- **PASSAGE PROVIDED**:
⁂

Variance of the estimators

(True) Variance of the OLS Estimator

If $Var(u|x)=\sigma^2$ and the four conditions (we used to prove unbiasedness of the OLS estimator) are satisfied,

\[ \begin{align} Var(\widehat{\beta}_1) = \frac{\sigma^2}{\sumn (x_i-\bar{x})^2}=\frac{\sigma^2}{SST_x} \end{align} \]

(TRUE) Standard Error of the OLS Estimator

The standard error of the the OLS estimator is just a square root of the variance of the OLS estimator. We use $se(\widehat{\beta}_1)$ to denote it.

\[ \begin{aligned} se(\widehat{\beta}_1) = \sqrt{Var(\widehat{\beta}_1)} = \frac{\sigma}{\sqrt{SST_x}} \end{aligned} \]

Variance of the OLS estimators

\[Var(\widehat{\beta}_1|x) = \sigma^2/SST_x\]

What can you learn from this equation?

⁂

- **SOURCE EXCERPT**:
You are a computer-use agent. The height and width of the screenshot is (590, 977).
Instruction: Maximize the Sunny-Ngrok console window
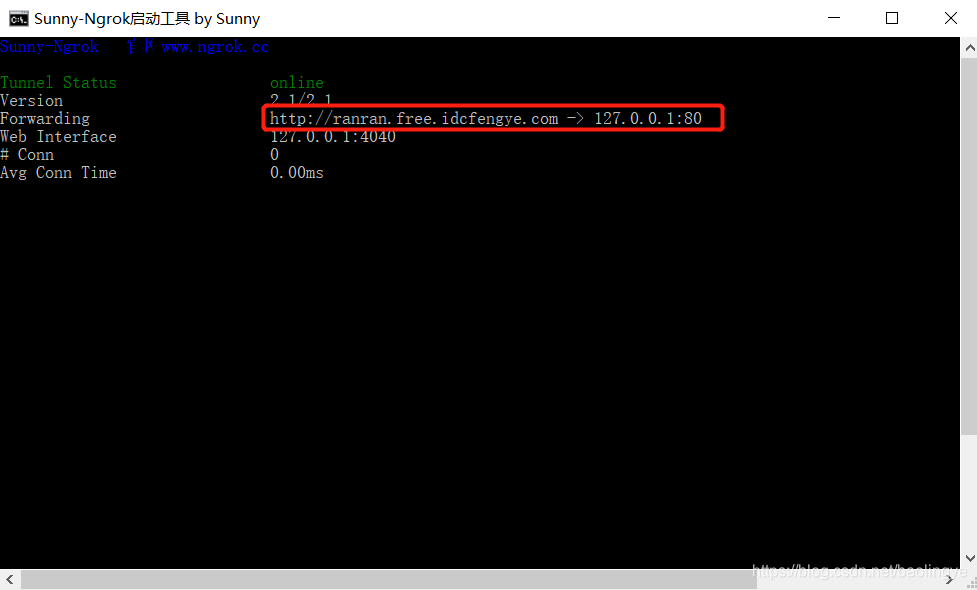(891, 18)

⁂

- **TASK LIST**:
• a. In the passage on the variance of the OLS estimator, rewrite the part between "(True) Variance of" and "to denote it.", inclusive, using "positive square root" in place of "square root".
• b. Extend the passage on the variance of the OLS estimator, starting after its final sentence.

- **WRITTEN ANSWERS**:
• a.
(True) Variance of the OLS Estimator

If $Var(u|x)=\sigma^2$ and the four conditions (we used to prove unbiasedness of the OLS estimator) are satisfied,

\[ \begin{align} Var(\widehat{\beta}_1) = \frac{\sigma^2}{\sumn (x_i-\bar{x})^2}=\frac{\sigma^2}{SST_x} \end{align} \]

(TRUE) Standard Error of the OLS Estimator

The standard error of the the OLS estimator is just a positive square root of the variance of the OLS estimator. We use $se(\widehat{\beta}_1)$ to denote it.

• b.
the variance of OLS estimators is smaller (larger) if the variance of error term is smaller (larger)
the greater (smaller) the variation in the covariate $x$, the smaller (larger) the variance of OLS estimators
- if you are running experiments, spread the value of $x$ as much as possible
- you will rarely have this luxury

Efficiency of OLS Estimators

Nature of error term
Visualization
House Price Example
Gauss-Markov Theorem
Notes

Homoskedasticity

The error $u$ has the same variance give any value of the covariate $x$ $(Var(u|x)=\sigma^2)$

Heterokedasticity

The variance of the error $u$ differs depending on the value of $x$ $(Var(u|x)=f(x))$

Gauss-Markov Theorem

Under conditions $SLR.1$ through $SLR.4$ and the homoskedasticity assumption ($SLR.5$), OLS estimators are the best linear unbiased estimators (BLUEs)

In other words,

No other unbiased linear estimators have smaller variance than the OLS estimators (desirable efficiency property of OLS)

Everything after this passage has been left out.